Records excerpted from a collection:
*** Block opens ***

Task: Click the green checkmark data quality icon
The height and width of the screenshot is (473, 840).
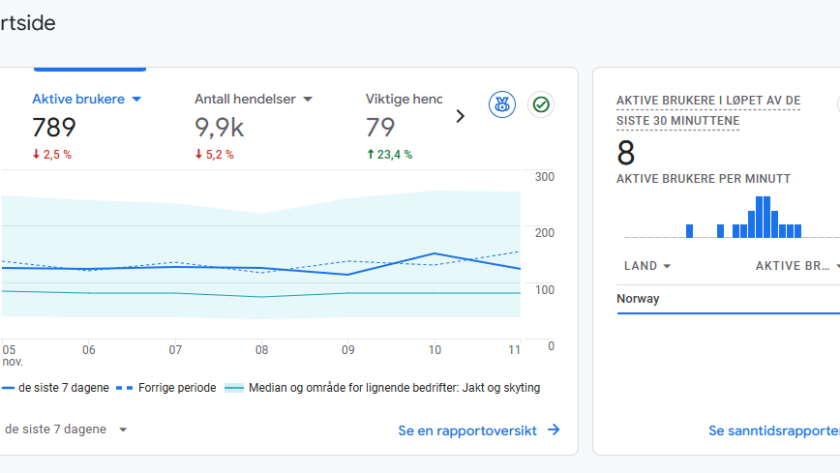Action: tap(541, 104)
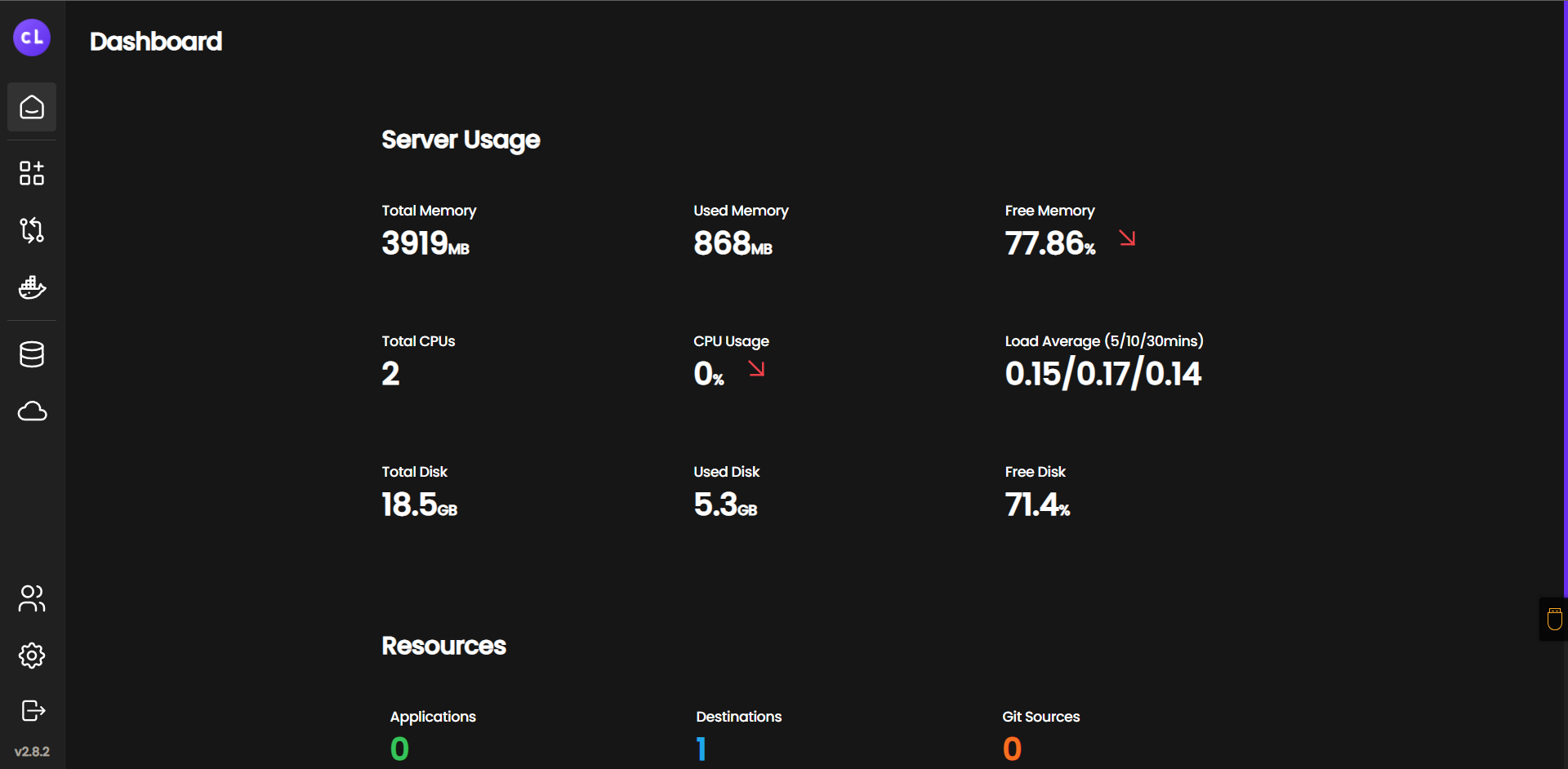Open Destinations using the Docker whale icon
The height and width of the screenshot is (769, 1568).
click(32, 287)
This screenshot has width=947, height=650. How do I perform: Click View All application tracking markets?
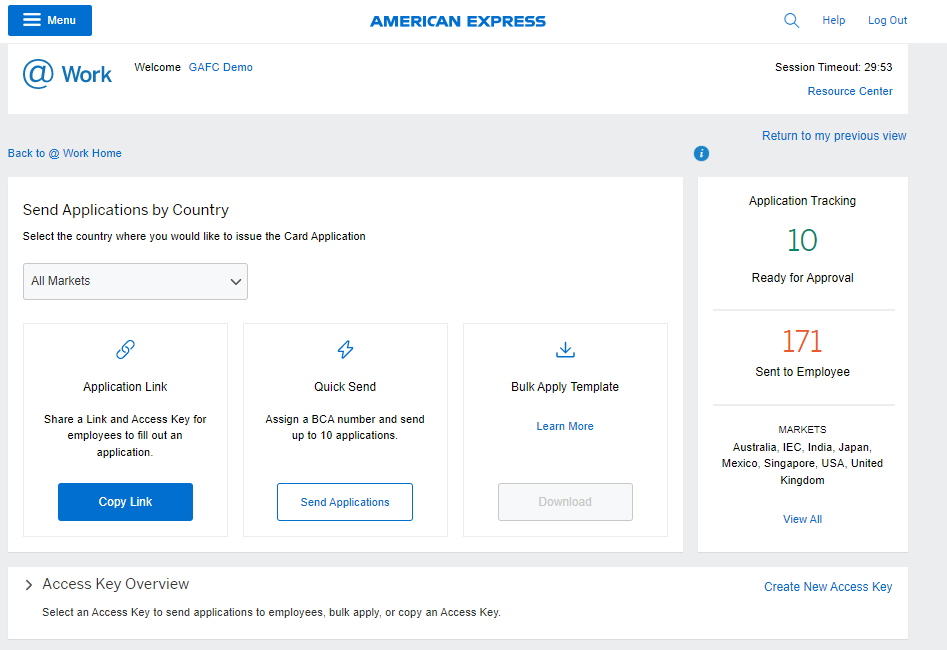tap(802, 519)
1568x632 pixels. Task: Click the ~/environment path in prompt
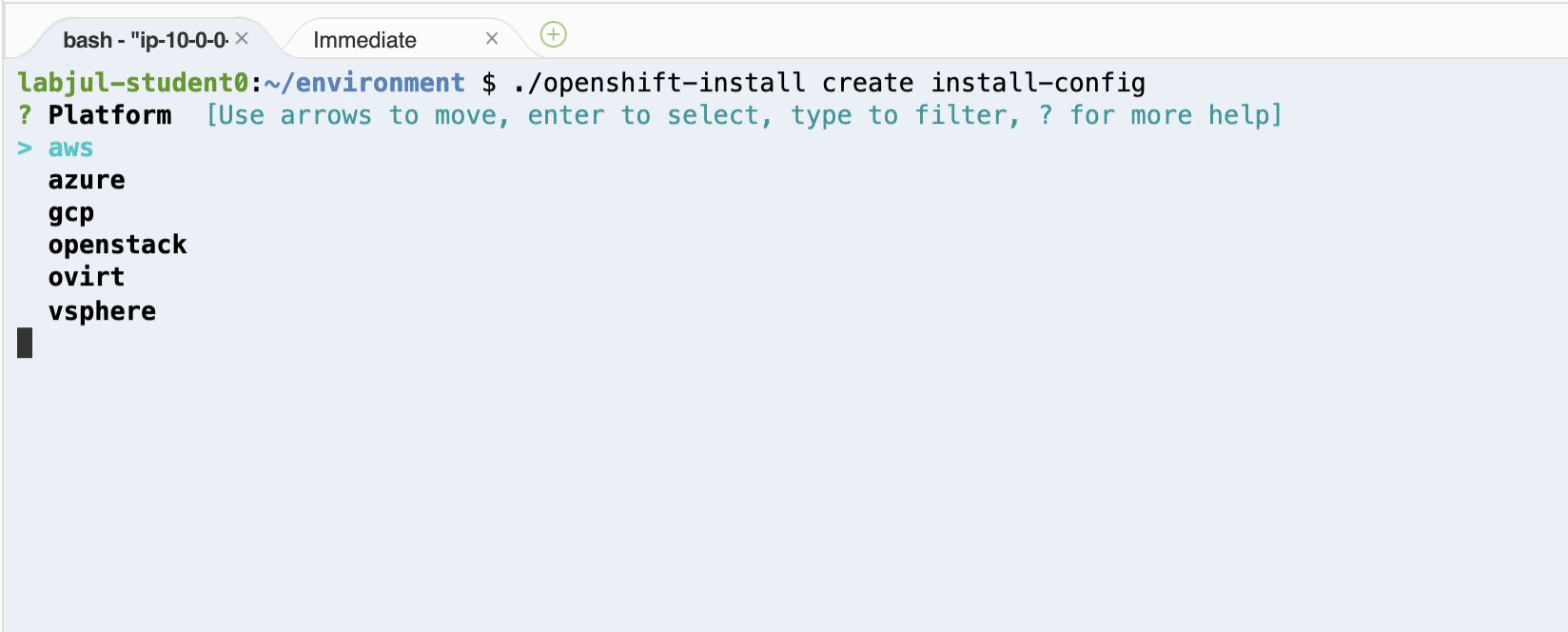coord(365,83)
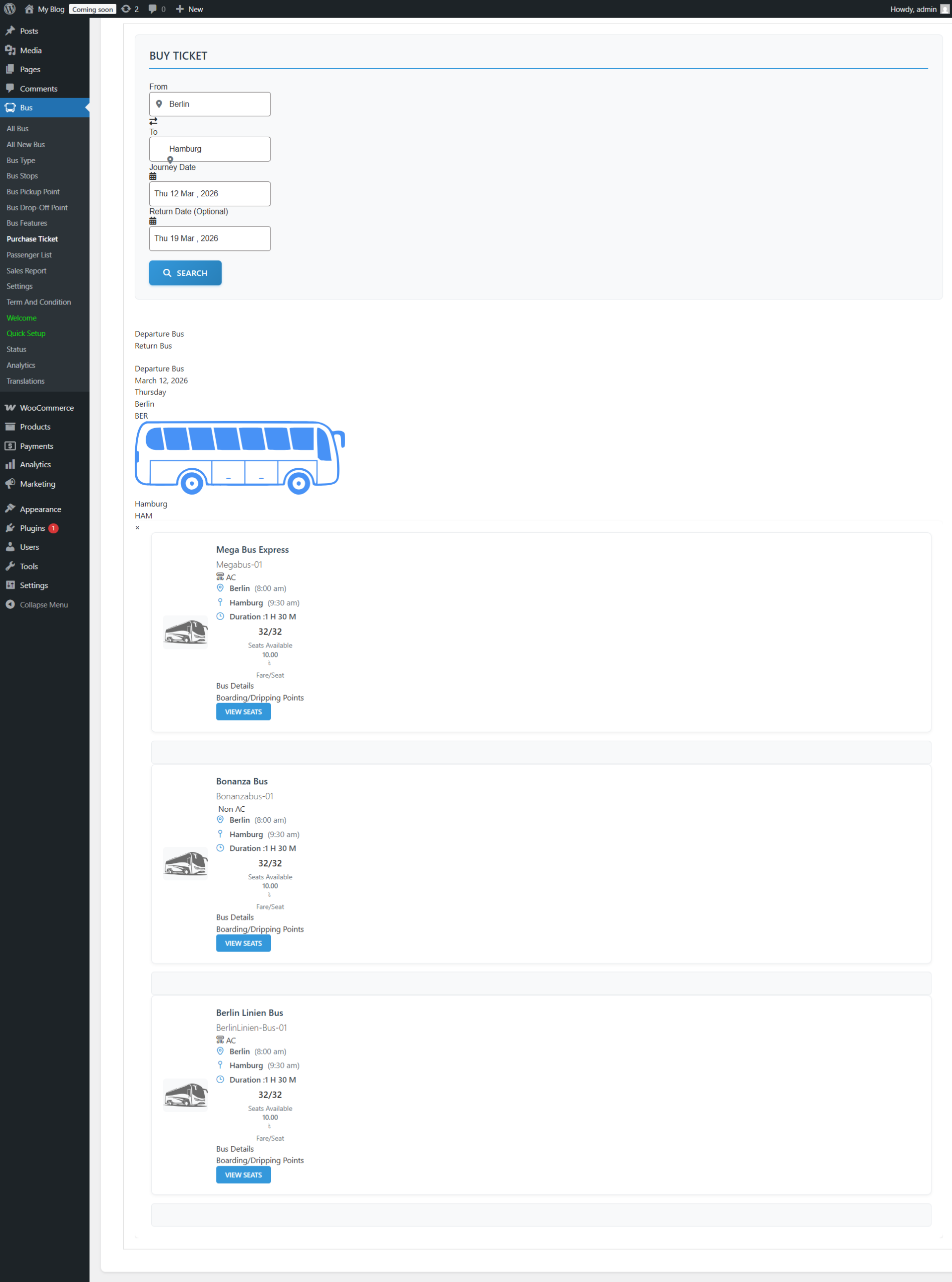The height and width of the screenshot is (1282, 952).
Task: Click the swap From/To arrows icon
Action: (153, 122)
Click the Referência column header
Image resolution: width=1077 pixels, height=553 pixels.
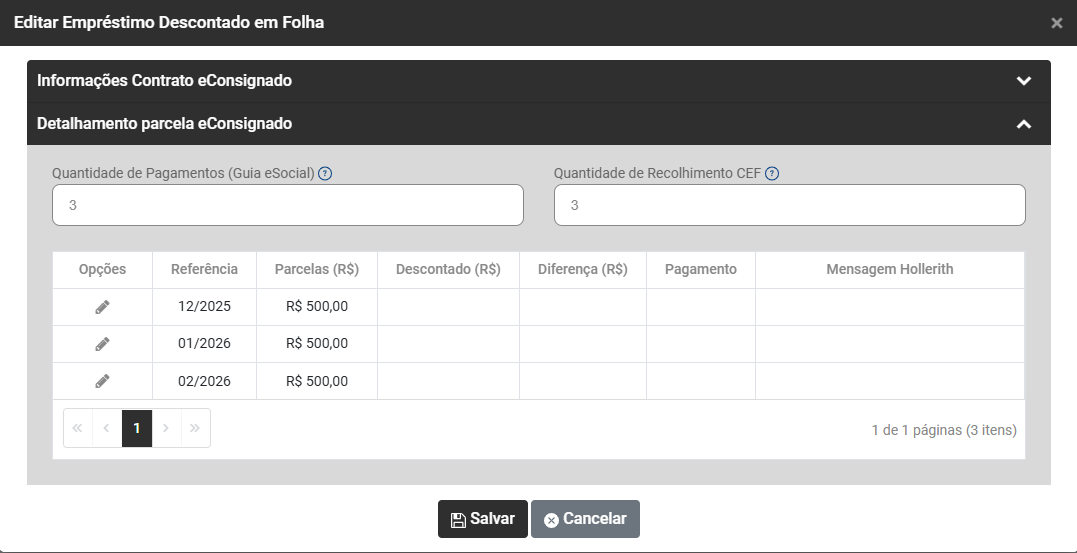[x=204, y=269]
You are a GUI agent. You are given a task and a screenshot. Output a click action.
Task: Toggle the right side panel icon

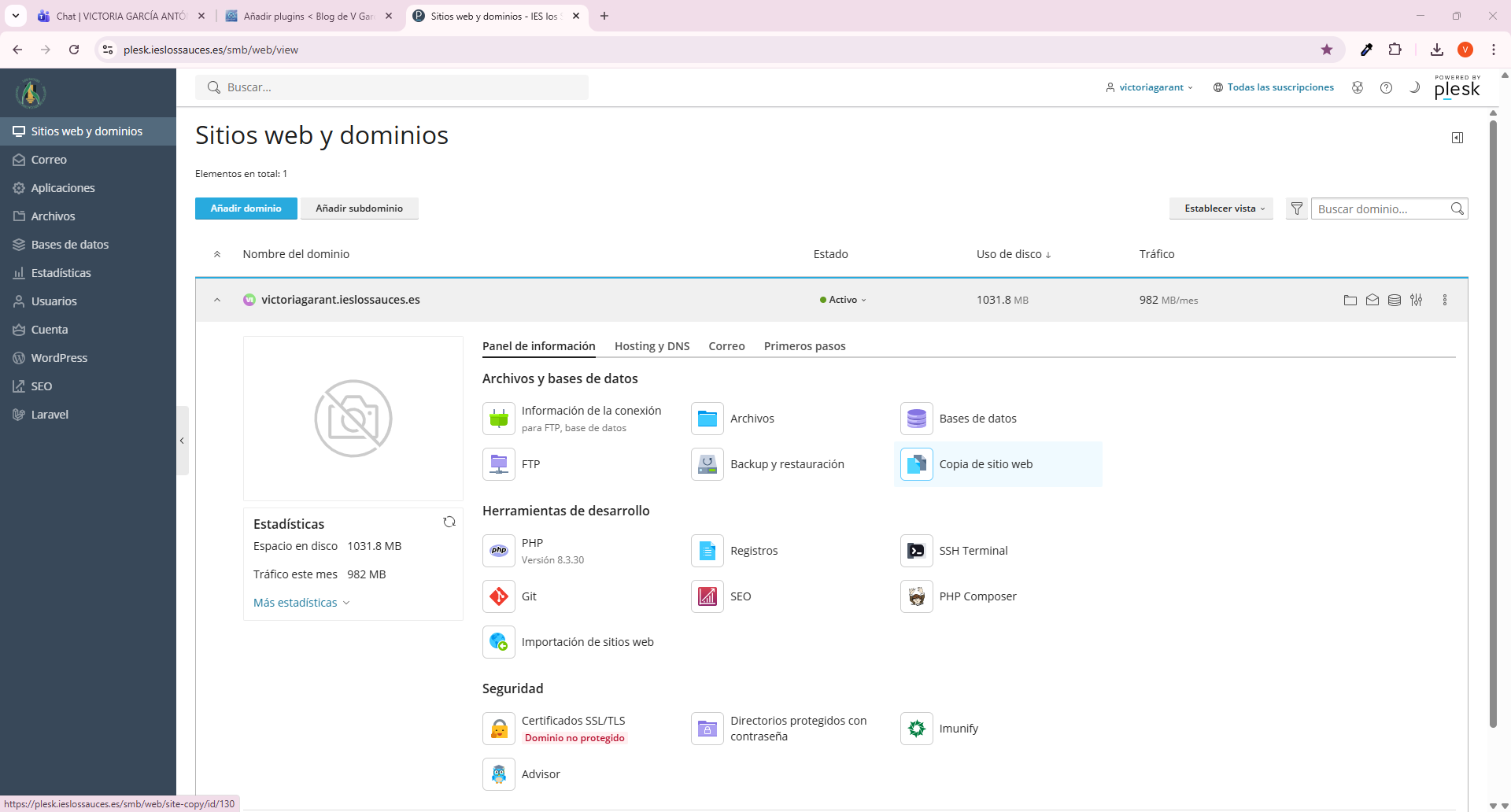tap(1457, 138)
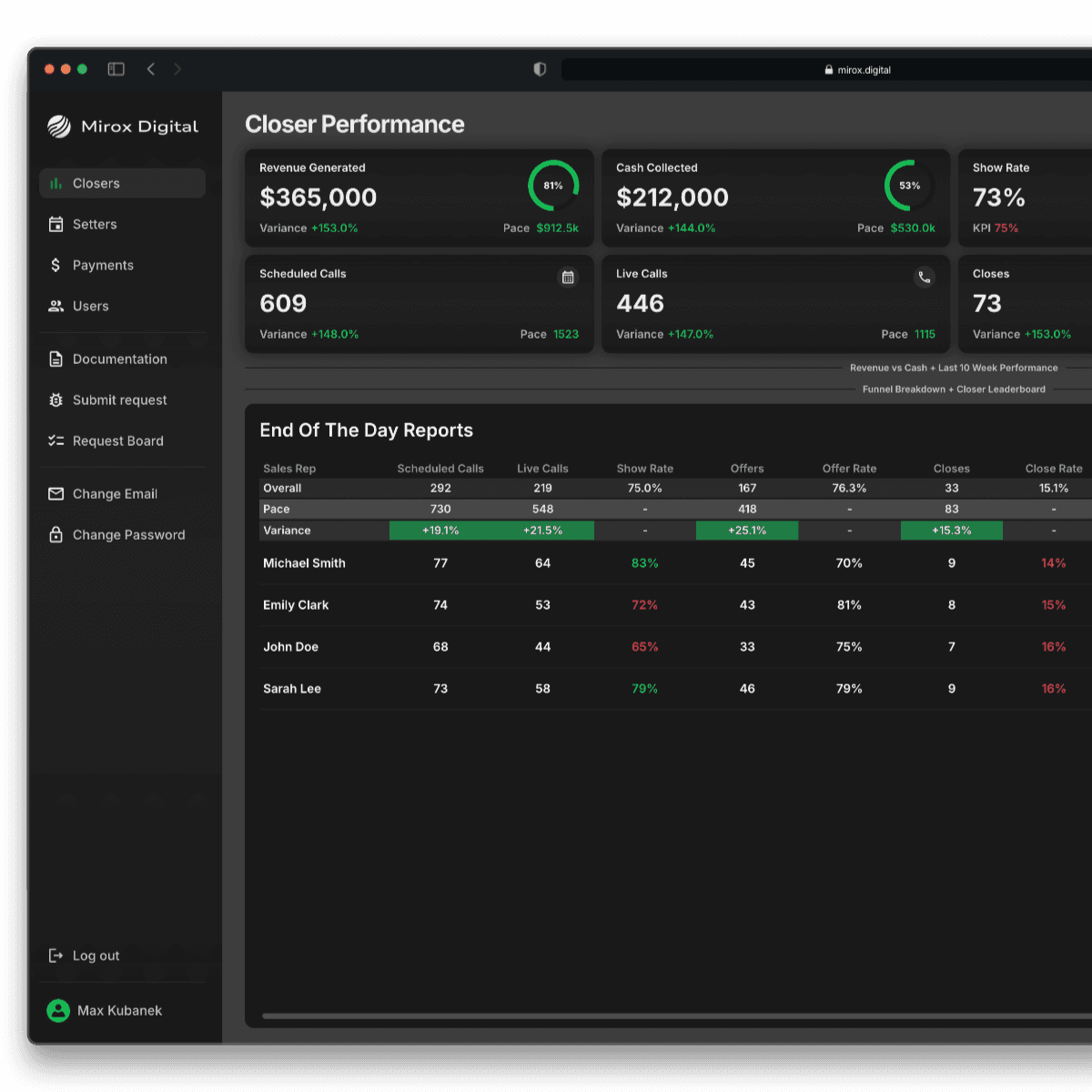Expand Funnel Breakdown + Closer Leaderboard section
Viewport: 1092px width, 1092px height.
(954, 389)
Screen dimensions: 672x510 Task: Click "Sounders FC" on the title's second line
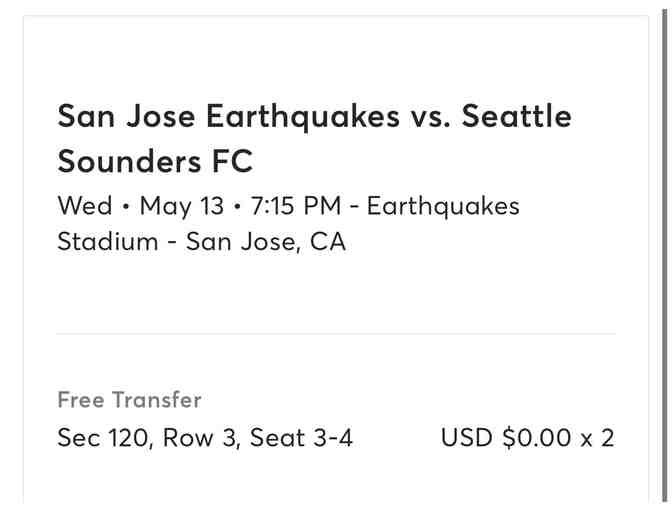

*** Block closes ***

*Task goal:*
Give back exactly the lines from the one that contains "Click the Referência column header" to the final line of the data above, both included, with all pictures removed.

*Expected answer:*
Click the Referência column header
Image resolution: width=1077 pixels, height=553 pixels.
[x=204, y=269]
You are a GUI agent. You are given a task and a screenshot. Output a click action.
Task: Toggle the right side panel icon

tap(1457, 138)
Expand Funnel Breakdown + Closer Leaderboard section
Viewport: 1092px width, 1092px height.
(954, 389)
Screen dimensions: 672x510 Task: Click "Sounders FC" on the title's second line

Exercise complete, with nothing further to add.